Betsy Corcoran, who runs the ed tech media outlet EdSurge, had a slightly different view. “The thing that’s incredibly important in schools is: First, that the technology work; second, that the technology work; and third, that the technology work.”

This simplicity is a virtue, Corcoran said. “It makes sense, and it’s really healthy, to see early products that are working well and optimized for the needs of the classroom.” Further, the real innovation is in dealing with a complex environment, with limited broadband access in schools, students bringing their own devices, and some families not having their own devices. And ed tech companies have to make something that works for all of them. “The constraints are actually kind of weirdly different than what you encounter in the consumer world,” Corcoran said.

The startups that have momentum today have their eyes on where they could go next. Kopf says the Remind101 roadmap includes collecting payments and digital signatures. ClassDojo wants to address the existential question of youth character development.

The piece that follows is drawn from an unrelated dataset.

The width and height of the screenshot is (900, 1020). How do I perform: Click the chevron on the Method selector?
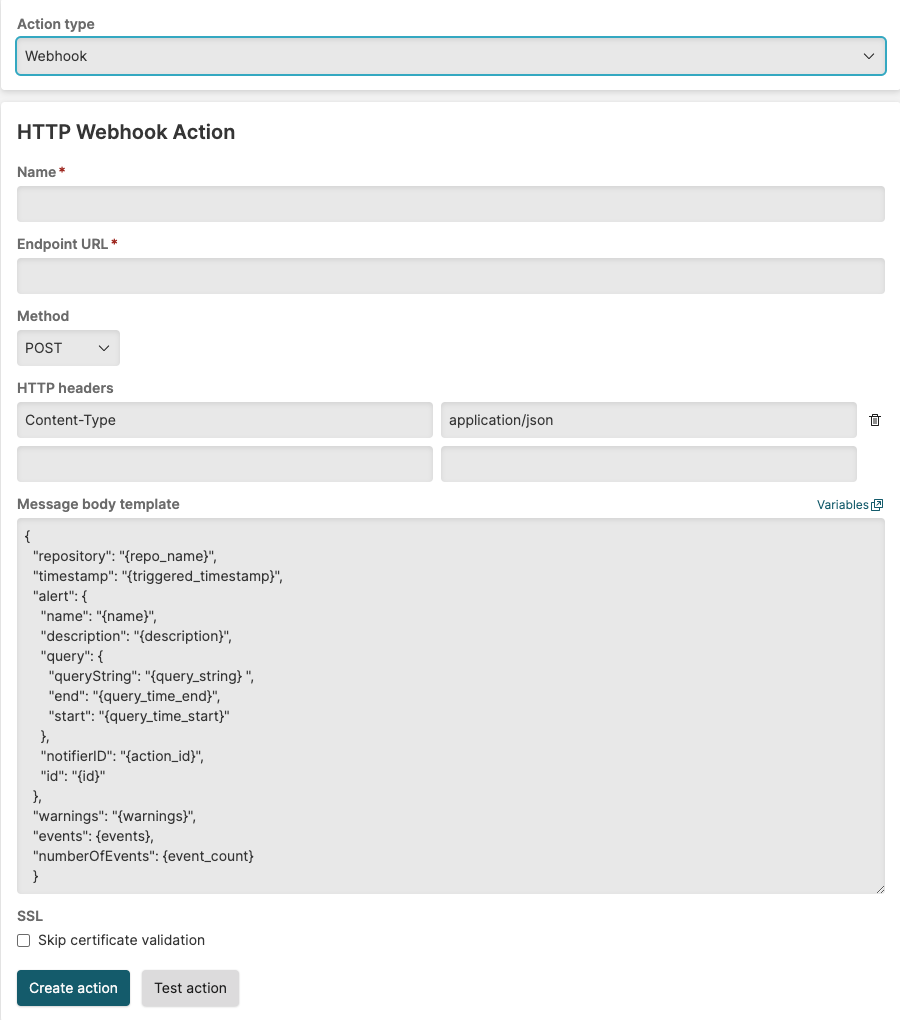click(103, 347)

But even if education is a bit of a different beast, just like any other “eyeballs first”-style consumer startup like Snapchat or Twitter, growing users brings no assurance of sustainable long-term business viability. But later-stage investors are starting to place their ed tech bets.

“I do think you’re starting to see real investor confidence — John Doerr is a pretty great vote of confidence,” said Ralston, referring to Kleiner Perkins investor Doerr, the Google and Amazon investor who recently joined the board of Remind101 as part of a $15 million Series B round.

Edmodo, which is a bit older, having been founded back in 2008, has raised $40 million, mainly from ed tech focused investors not otherwise focused on ed tech, including NEA, Greylock Partners, Benchmark and Union Square Ventures.

And ClassDojo actually has significant funding too, which it hadn’t yet disclosed. The company raised an $8.5 million Series A round from Shasta Ventures, General Catalyst, SoftTech VC, Yuri Milner, Paul Graham and SV Angel, CEO Sam Chaudhary told Re/code.

So perhaps boring is actually good. “The most successful ed tech companies among students, teachers and institutions often get ignored by the mainstream media due to a misplaced focus on ‘world-changing innovation’ instead of effectiveness,” said StudyBlue CEO Becky Splitt.